The view above is from about 1870 and shows the corner of Genesee and Washington Streets looking west with the courthouse at far left. By 1849, the town had grown so much that it wanted to do away with the "little" and changed its name to Waukegan, supposedly an Algonquin word for trading place.

In 1875, roofers repairing the metal-plated tower on the courthouse sparked a fire that destroyed the building. However, no county records were lost since they were archived at the recorder's office next door.

(above) Stereoview of the county commissioners sitting on the steps of the first courthouse after the building was destroyed by fire, 1875. LCDM 94.14.49

In next week's blog, the county's other courthouse buildings will be discussed.

Wednesday, March 25, 2009

Waukegan's 150th



This year, Waukegan celebrates its 150-year charter as a city.
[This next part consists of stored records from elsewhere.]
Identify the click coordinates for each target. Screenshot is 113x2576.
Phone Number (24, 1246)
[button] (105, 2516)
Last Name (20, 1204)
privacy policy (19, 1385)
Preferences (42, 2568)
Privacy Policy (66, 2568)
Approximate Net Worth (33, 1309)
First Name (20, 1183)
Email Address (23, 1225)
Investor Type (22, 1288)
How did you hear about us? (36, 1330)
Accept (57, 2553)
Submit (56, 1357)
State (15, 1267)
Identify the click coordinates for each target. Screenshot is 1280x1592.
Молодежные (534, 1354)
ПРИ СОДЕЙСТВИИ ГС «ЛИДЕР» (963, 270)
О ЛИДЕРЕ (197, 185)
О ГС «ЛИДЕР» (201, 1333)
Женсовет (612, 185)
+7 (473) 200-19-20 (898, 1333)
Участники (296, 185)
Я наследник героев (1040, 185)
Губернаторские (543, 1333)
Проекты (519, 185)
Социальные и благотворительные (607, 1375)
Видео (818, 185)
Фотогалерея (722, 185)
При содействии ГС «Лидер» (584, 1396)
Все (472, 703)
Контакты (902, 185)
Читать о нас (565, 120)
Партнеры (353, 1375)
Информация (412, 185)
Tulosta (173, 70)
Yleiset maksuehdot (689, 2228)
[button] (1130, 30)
This large letter postcard from the collections of the Curt Teich Postcard Archives exudes the vibrancy of 1950s Waukegan.

Waukegan's history goes back to at least 1695, when it is believed a trading post existed on the bluff overlooking Lake Michigan, in the area of today's Sheridan Road and Water Street. The post would have facilitated the fur and silver trade in northeastern Illinois. A map by surveyor Thomas Hutchins, published in 1778, records this location as "Riviere du Vieux Fort," and a year later the journal of ship's captain Samuel Robertson refers to the site as the "petit Fort."

The remains of a decaying structure were found by settlers in 1835, and the new settlement was named “Little Fort.”

Despite its key location on Lake Michigan, Little Fort remained quite small until 1841, when a countywide vote relocated the county seat here from Libertyville.

In 1849, the community reached a population of about 2,500, and it incorporated as a village and changed its name to Waukegan. The designation “little” was no longer satisfactory, and the Native American equivalent--Waukegan--was agreed upon, meaning “fort” or “trading place.” In 1859, this receipt (above) was issued from the town's treasurer. By then, the city had grown to 3,400 inhabitants. The Native American image on the receipt seems to represent the town's name, and the woman with goods and a ship behind her represents trade and commerce.

When this photo was taken on November 22, 1870, Waukegan was a hub of commerce. It was connected to Chicago by train, and its port was one of the busiest on the Great Lakes. The view is Genesee Street south of Madison Street.







The city's centennial was celebrated in grand sytle in 1959. Men were encouraged to grow beards, in remembrance of the city's founders.

Favorite son, Jack Benny, was brought back for his very own "Jack Benny Day." Here are two Chicago Tribune photographs by Ford Wilson of "Waukegan's Own" Jack Benny.

Note Jack Benny sitting on the backseat of the white convertible designated his "personal car." He's being driven on Genesee Street in downtown Waukegan. In the second photo, his car appears to be led by a police color guard.